**TASK DETAILS**
Give every entry again, unchanged, and leave its images out.

----

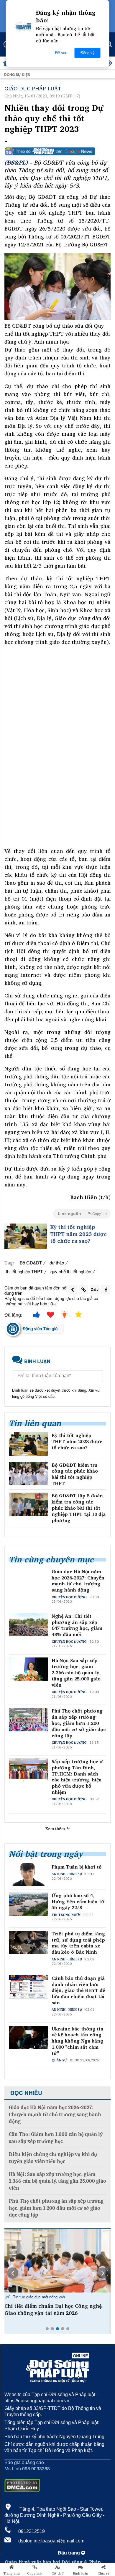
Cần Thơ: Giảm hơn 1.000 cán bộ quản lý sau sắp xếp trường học (56, 2137)
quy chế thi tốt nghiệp (70, 1271)
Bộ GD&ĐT (31, 1262)
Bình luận (80, 2573)
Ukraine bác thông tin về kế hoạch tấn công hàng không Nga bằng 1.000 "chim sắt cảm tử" (78, 2041)
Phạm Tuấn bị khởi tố (76, 1867)
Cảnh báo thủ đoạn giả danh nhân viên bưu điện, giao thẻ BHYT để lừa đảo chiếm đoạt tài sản (78, 1990)
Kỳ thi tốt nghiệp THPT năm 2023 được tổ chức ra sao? (78, 1234)
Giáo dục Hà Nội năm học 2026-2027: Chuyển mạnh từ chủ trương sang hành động (78, 1581)
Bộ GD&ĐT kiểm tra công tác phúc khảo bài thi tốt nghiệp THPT (75, 1474)
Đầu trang (69, 2552)
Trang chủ (11, 2573)
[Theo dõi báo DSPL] (57, 151)
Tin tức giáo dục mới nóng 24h (38, 2297)
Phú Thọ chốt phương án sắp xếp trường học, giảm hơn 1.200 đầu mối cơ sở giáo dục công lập (79, 1723)
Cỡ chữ (58, 2573)
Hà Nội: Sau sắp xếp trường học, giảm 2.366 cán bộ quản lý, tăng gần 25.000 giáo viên (76, 1672)
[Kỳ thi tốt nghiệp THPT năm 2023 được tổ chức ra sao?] (25, 1236)
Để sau (61, 53)
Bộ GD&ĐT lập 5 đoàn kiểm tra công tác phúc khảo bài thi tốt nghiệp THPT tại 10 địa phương (79, 1508)
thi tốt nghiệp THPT (24, 1271)
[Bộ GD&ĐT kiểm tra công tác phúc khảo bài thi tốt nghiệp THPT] (28, 1473)
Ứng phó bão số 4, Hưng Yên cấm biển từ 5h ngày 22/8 (78, 1901)
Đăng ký (87, 53)
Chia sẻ (103, 2573)
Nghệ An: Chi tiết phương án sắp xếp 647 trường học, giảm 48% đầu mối (77, 1625)
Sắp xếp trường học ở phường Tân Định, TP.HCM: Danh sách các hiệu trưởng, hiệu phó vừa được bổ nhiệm (77, 1776)
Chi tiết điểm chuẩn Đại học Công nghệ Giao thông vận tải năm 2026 (53, 2310)
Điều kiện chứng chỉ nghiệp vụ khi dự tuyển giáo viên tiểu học (53, 2157)
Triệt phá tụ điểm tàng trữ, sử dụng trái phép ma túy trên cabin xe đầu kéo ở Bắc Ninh (78, 1943)
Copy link (34, 2573)
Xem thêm (55, 1828)
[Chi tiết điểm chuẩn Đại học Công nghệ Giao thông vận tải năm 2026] (57, 2260)
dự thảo (57, 1262)
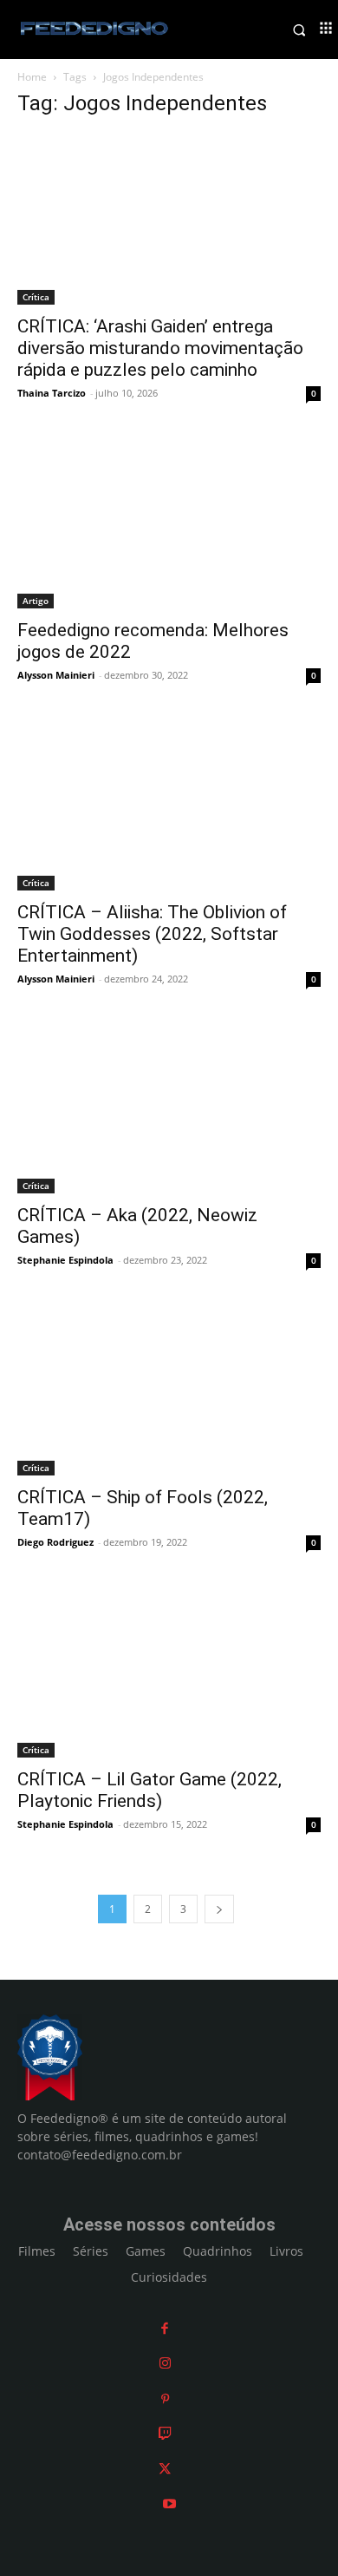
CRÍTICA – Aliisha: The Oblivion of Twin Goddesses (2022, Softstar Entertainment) (152, 934)
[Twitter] (164, 2468)
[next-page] (219, 1909)
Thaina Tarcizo (51, 392)
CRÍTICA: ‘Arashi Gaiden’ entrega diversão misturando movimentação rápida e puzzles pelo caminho (160, 348)
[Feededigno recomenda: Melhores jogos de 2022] (169, 522)
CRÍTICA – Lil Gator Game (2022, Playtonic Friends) (149, 1790)
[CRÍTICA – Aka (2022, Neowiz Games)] (169, 1108)
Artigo (36, 601)
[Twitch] (165, 2433)
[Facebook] (164, 2328)
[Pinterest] (165, 2398)
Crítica (36, 297)
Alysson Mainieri (55, 674)
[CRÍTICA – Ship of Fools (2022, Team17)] (169, 1389)
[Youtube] (169, 2503)
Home (32, 76)
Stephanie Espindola (65, 1259)
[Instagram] (165, 2363)
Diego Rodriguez (55, 1541)
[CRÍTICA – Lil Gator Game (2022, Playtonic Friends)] (169, 1672)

----

**EXERCISE ANSWER**
Cần Thơ: Giảm hơn 1.000 cán bộ quản lý sau sắp xếp trường học (56, 2137)
quy chế thi tốt nghiệp (70, 1271)
Bộ GD&ĐT (31, 1262)
Bình luận (80, 2573)
Ukraine bác thông tin về kế hoạch tấn công hàng không Nga bằng 1.000 "chim sắt cảm tử" (78, 2041)
Phạm Tuấn bị khởi tố (76, 1867)
Cảnh báo thủ đoạn giả danh nhân viên bưu điện, giao thẻ BHYT để lừa đảo chiếm đoạt tài sản (78, 1990)
Kỳ thi tốt nghiệp THPT năm 2023 được tổ chức ra sao? (78, 1234)
Giáo dục Hà Nội năm học 2026-2027: Chuyển mạnh từ chủ trương sang hành động (78, 1581)
Bộ GD&ĐT kiểm tra công tác phúc khảo bài thi tốt nghiệp THPT (75, 1474)
Đầu trang (69, 2552)
Trang chủ (11, 2573)
[Theo dõi báo DSPL] (57, 151)
Tin tức giáo dục mới nóng 24h (38, 2297)
Phú Thọ chốt phương án sắp xếp trường học, giảm hơn 1.200 đầu mối cơ sở giáo dục công lập (79, 1723)
Cỡ chữ (58, 2573)
Hà Nội: Sau sắp xếp trường học, giảm 2.366 cán bộ quản lý, tăng gần 25.000 giáo viên (76, 1672)
[Kỳ thi tốt nghiệp THPT năm 2023 được tổ chức ra sao?] (25, 1236)
Để sau (61, 53)
Bộ GD&ĐT lập 5 đoàn kiểm tra công tác phúc khảo bài thi tốt nghiệp THPT tại 10 địa phương (79, 1508)
thi tốt nghiệp THPT (24, 1271)
[Bộ GD&ĐT kiểm tra công tác phúc khảo bài thi tốt nghiệp THPT] (28, 1473)
Ứng phó bão số 4, Hưng Yên cấm biển từ 5h ngày 22/8 (78, 1901)
Đăng ký (87, 53)
Chia sẻ (103, 2573)
Nghệ An: Chi tiết phương án sắp xếp 647 trường học, giảm 48% đầu mối (77, 1625)
Sắp xếp trường học ở phường Tân Định, TP.HCM: Danh sách các hiệu trưởng, hiệu phó vừa được bổ nhiệm (77, 1776)
Chi tiết điểm chuẩn Đại học Công nghệ Giao thông vận tải năm 2026 (53, 2310)
Điều kiện chứng chỉ nghiệp vụ khi dự tuyển giáo viên tiểu học (53, 2157)
Triệt phá tụ điểm tàng trữ, sử dụng trái phép ma túy trên cabin xe đầu kéo ở Bắc Ninh (78, 1943)
Copy link (34, 2573)
Xem thêm (55, 1828)
[Chi tiết điểm chuẩn Đại học Công nghệ Giao thông vận tải năm 2026] (57, 2260)
dự thảo (57, 1262)
CRÍTICA – Aliisha: The Oblivion of Twin Goddesses (2022, Softstar Entertainment) (152, 934)
[Twitter] (164, 2468)
[next-page] (219, 1909)
Thaina Tarcizo (51, 392)
CRÍTICA: ‘Arashi Gaiden’ entrega diversão misturando movimentação rápida e puzzles pelo caminho (160, 348)
[Feededigno recomenda: Melhores jogos de 2022] (169, 522)
CRÍTICA – Lil Gator Game (2022, Playtonic Friends) (149, 1790)
[CRÍTICA – Aka (2022, Neowiz Games)] (169, 1108)
Artigo (36, 601)
[Twitch] (165, 2433)
[Facebook] (164, 2328)
[Pinterest] (165, 2398)
Crítica (36, 297)
Alysson Mainieri (55, 674)
[CRÍTICA – Ship of Fools (2022, Team17)] (169, 1389)
[Youtube] (169, 2503)
Home (32, 76)
Stephanie Espindola (65, 1259)
[Instagram] (165, 2363)
Diego Rodriguez (55, 1541)
[CRÍTICA – Lil Gator Game (2022, Playtonic Friends)] (169, 1672)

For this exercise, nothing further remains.